■ Directions: Report the count of lines containing the word "computer" in the entries below, and nothing more.

■ Data in this exercise:

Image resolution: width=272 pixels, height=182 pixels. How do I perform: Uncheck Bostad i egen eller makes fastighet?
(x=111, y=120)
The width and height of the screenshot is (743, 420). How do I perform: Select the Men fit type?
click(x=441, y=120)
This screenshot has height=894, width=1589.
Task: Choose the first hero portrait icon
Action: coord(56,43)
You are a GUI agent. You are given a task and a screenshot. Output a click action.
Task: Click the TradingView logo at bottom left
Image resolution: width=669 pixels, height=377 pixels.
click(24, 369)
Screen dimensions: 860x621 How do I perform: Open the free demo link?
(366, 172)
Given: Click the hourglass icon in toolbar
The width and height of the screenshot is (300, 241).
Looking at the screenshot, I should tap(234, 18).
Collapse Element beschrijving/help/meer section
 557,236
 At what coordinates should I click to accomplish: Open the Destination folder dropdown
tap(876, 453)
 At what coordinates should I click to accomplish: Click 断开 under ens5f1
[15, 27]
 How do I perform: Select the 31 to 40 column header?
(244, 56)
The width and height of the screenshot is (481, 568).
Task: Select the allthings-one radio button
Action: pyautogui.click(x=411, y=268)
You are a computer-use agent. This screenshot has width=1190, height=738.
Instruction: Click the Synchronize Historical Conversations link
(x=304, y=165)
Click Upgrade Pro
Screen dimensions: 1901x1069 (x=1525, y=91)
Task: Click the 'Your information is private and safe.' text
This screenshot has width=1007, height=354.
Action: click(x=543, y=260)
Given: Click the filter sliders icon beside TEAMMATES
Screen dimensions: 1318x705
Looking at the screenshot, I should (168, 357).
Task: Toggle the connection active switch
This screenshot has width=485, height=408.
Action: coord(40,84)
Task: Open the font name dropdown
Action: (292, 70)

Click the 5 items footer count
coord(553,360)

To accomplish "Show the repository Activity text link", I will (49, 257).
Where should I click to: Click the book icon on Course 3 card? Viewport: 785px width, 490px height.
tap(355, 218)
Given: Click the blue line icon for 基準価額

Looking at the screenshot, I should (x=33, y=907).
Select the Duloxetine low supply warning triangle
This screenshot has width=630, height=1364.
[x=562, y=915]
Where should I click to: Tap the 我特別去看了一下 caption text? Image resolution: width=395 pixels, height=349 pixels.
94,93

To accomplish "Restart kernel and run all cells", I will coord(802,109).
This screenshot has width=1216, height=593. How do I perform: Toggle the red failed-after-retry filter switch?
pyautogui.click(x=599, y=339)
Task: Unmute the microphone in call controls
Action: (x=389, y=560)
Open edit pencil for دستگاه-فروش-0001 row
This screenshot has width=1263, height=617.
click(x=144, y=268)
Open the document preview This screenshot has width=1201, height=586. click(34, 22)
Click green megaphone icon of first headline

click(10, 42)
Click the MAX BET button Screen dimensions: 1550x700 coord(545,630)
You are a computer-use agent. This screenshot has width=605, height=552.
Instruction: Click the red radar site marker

■ Answer below: 2